### Extracted material:
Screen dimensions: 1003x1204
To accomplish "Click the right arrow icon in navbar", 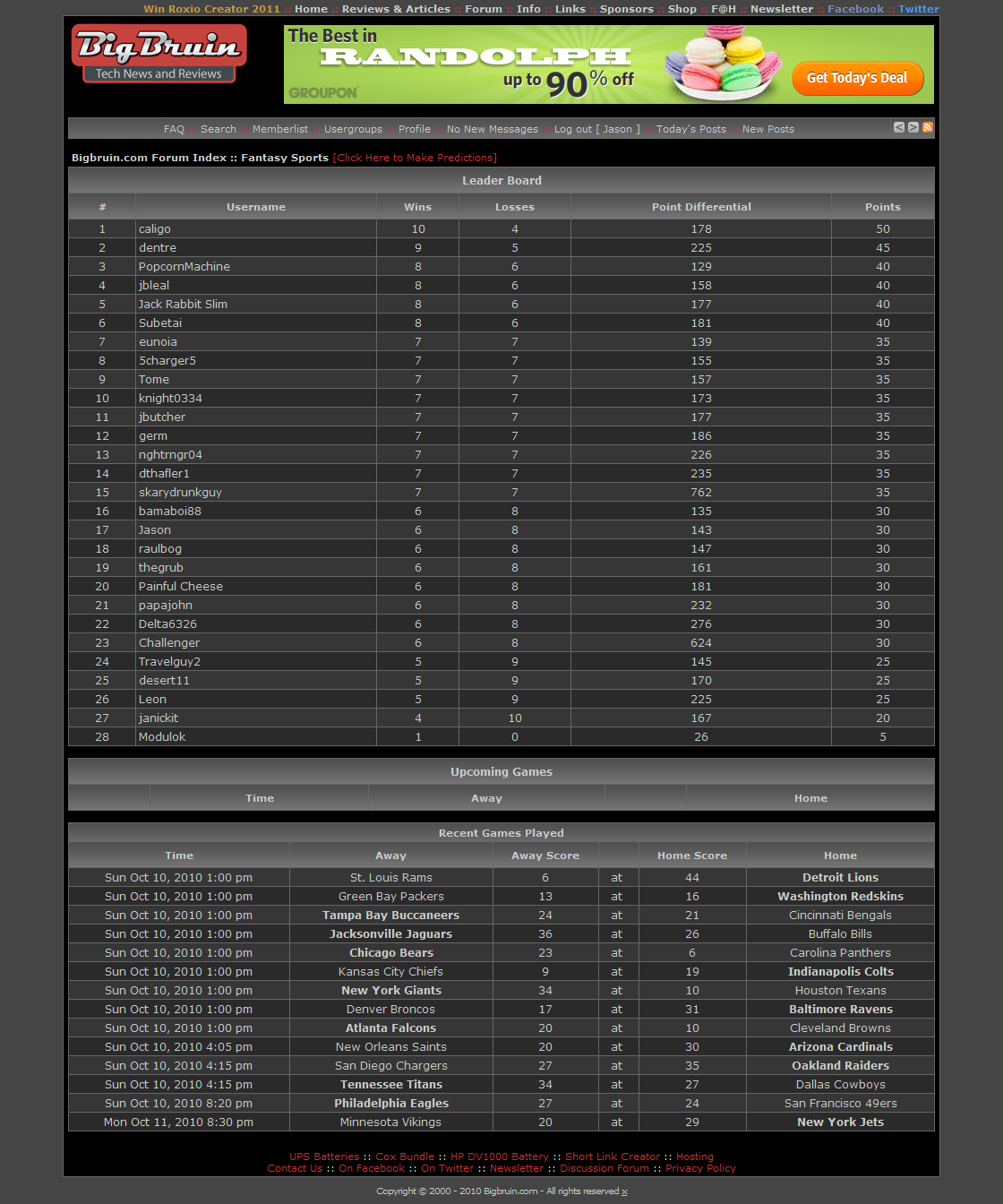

==

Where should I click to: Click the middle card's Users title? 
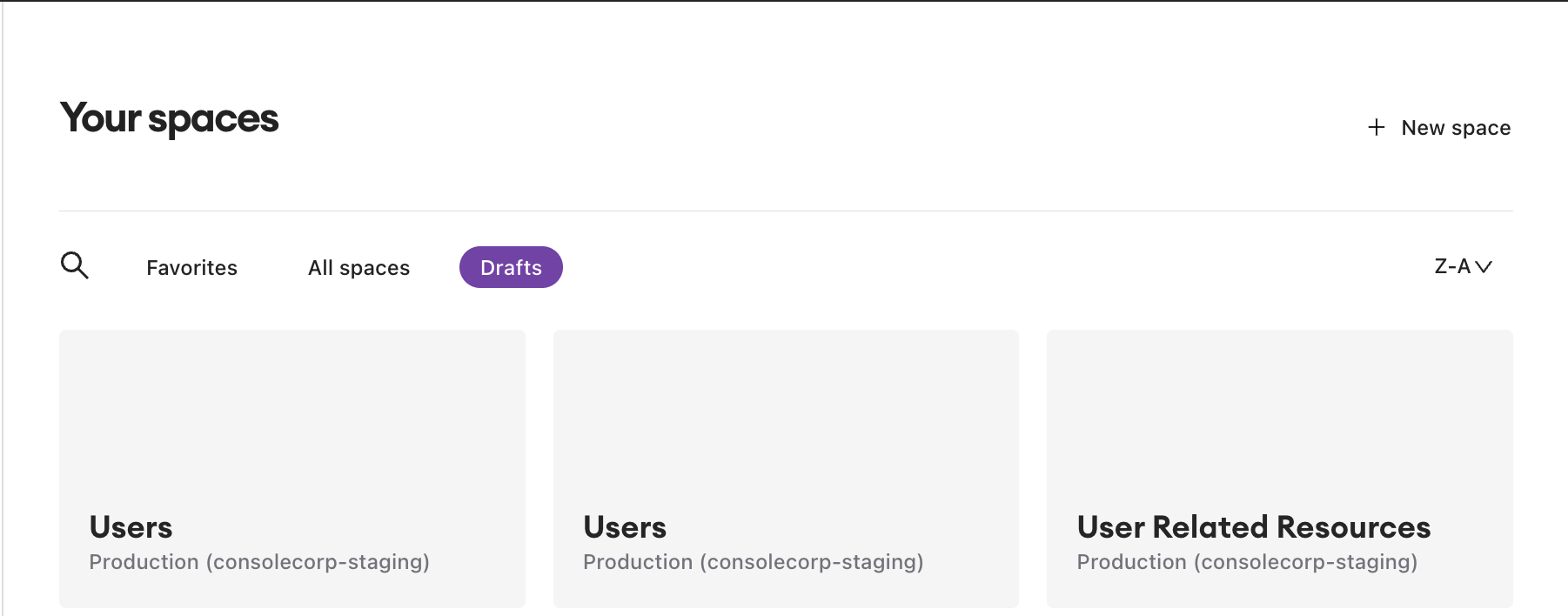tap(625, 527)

...

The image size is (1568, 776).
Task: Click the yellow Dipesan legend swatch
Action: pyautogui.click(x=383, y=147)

### Problem requirements:
Please update the data from the line that contains "The image size is (1568, 776)." through the line that contains "Action: pyautogui.click(x=383, y=147)" by replacing "yellow" with "orange", changing nothing else, and give back only those lines.

### Output of the exercise:
The image size is (1568, 776).
Task: Click the orange Dipesan legend swatch
Action: pyautogui.click(x=383, y=147)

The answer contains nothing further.